NEW YORK — A diving accident more than a decade ago landed Mark Braunstein in a wheelchair. Though he can walk with crutches, he is paralyzed from the knee down and still suffers from pain and spasms.
“They’re sharp, shooting pains like an ice pick plunging into your knee,” Braunstein said.
His solution gets packed into a pipe.
“In the spinal cord injury ward was when I first heard in the grapevine about marijuana being very good for alleviating the spasms and the accompanying pain… it is actually the only drug that address both,” Braunstein said.
Braunstein is one of a number of people who convinced both the Connecticut House and Senate to pass legislation to legalize the medicinal use of marijuana.

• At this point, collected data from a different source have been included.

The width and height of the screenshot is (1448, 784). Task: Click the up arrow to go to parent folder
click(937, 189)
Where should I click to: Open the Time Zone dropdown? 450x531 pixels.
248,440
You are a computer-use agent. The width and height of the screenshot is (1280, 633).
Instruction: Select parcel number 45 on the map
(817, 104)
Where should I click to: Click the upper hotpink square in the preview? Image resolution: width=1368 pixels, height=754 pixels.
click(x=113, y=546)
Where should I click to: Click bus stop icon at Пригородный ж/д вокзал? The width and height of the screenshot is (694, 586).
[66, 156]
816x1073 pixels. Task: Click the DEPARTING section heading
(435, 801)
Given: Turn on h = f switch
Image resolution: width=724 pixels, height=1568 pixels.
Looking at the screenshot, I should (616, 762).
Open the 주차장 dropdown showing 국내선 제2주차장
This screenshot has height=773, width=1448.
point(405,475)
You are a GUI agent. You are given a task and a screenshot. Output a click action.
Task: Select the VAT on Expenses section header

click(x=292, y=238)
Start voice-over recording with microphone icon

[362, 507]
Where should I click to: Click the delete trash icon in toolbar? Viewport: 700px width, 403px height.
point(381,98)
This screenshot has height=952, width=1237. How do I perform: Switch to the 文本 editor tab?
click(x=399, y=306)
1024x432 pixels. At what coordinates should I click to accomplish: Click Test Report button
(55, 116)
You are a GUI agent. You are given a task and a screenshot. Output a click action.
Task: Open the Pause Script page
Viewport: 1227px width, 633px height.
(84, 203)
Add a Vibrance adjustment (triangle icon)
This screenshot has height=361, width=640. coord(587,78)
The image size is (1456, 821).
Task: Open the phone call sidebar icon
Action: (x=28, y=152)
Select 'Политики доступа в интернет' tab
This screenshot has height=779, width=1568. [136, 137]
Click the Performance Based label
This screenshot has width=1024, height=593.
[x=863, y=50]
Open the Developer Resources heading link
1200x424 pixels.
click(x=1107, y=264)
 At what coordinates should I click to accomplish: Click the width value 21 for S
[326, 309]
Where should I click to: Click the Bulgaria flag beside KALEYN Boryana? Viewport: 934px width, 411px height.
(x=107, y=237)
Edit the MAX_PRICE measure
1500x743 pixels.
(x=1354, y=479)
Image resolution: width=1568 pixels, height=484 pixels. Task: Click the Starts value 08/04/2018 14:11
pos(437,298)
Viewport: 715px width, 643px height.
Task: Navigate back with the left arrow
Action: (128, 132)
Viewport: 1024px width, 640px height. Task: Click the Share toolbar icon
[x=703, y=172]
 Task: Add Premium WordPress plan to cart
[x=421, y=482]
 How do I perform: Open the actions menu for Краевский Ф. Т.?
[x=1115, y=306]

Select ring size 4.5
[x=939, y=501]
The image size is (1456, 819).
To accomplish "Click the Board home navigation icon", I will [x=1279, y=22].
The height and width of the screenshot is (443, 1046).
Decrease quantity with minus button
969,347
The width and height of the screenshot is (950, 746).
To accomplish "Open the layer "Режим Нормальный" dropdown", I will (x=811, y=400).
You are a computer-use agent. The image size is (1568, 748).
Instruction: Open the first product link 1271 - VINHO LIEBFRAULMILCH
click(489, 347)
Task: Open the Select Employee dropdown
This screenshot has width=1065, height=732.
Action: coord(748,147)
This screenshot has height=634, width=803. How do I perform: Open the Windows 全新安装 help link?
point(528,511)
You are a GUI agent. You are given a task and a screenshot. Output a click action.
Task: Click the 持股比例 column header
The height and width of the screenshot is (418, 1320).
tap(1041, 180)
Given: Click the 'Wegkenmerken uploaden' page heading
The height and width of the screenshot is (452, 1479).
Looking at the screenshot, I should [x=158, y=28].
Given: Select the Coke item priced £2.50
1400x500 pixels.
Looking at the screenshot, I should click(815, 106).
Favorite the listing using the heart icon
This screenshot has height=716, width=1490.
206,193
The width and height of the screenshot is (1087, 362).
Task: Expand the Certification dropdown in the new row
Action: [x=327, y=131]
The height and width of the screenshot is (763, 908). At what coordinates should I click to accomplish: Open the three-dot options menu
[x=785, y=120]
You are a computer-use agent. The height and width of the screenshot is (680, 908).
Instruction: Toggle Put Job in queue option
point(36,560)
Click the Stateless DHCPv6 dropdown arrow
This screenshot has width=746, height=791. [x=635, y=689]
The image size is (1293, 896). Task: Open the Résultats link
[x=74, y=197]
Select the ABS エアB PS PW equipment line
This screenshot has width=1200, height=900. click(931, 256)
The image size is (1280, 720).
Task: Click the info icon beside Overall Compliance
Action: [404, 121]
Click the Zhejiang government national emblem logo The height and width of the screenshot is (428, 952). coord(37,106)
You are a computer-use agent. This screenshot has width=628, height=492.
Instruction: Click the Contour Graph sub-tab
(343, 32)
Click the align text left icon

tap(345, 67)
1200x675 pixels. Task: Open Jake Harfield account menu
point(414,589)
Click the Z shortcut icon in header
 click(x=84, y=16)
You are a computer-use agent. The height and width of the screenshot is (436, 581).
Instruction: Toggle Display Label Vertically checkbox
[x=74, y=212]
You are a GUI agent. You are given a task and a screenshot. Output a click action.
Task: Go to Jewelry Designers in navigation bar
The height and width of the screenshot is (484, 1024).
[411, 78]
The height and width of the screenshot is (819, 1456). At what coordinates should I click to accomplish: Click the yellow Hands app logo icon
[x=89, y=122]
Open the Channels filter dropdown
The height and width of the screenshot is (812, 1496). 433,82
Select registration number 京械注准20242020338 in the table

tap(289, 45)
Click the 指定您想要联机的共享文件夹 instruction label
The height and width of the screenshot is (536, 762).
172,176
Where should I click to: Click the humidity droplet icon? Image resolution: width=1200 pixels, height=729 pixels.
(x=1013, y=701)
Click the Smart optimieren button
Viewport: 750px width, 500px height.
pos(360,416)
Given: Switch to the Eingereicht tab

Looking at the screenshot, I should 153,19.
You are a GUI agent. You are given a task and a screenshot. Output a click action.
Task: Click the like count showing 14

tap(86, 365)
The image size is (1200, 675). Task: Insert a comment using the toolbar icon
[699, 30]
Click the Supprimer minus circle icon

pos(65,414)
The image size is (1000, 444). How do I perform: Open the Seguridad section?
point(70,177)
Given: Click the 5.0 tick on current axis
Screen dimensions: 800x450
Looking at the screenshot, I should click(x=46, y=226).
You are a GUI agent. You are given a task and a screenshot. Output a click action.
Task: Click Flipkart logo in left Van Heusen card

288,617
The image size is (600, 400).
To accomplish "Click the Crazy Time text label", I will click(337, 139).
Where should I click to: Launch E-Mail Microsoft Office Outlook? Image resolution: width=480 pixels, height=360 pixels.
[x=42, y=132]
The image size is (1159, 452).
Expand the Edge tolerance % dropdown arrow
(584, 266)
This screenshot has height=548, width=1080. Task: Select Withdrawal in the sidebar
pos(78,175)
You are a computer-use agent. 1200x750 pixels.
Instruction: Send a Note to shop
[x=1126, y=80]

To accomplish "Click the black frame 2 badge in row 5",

“The patient and his or her primary caregiver would register with the Department of Consumer Protection and then would be permitted to personally grow up to four marijuana plants no bigger than 4 feet in heightk,” according to Sen. Andrew McDonald, (D-Stamford).
Twelve other states have already legalized the medicinal use of marijuana, not including New York, New Jersey or Connecticut. Those who support the bill point to a University of Connecticut survey where 83 percent of respondents said they’re in favor of legalization.
Opponents of the bill said that’s not reason enough.
“The bill assumes in some way that this is a better, safer, cheaper therapy than what’s already there. I have no basis, and I don’t know anyone who’s really proven to me that they have a basis for saying that,” said Sen. Bill Nickerson (R- Greenwich).
The final decision lies with Connecticut Gov. Jodi Rell. A spokesman for the governor said she has not yet decided. One of her concerns is that federal law prohibits the sale of seeds.
Among the provisions outlined in the law, patients are forbidden from distributing the marijuana and prohibited from smoking it in front of children.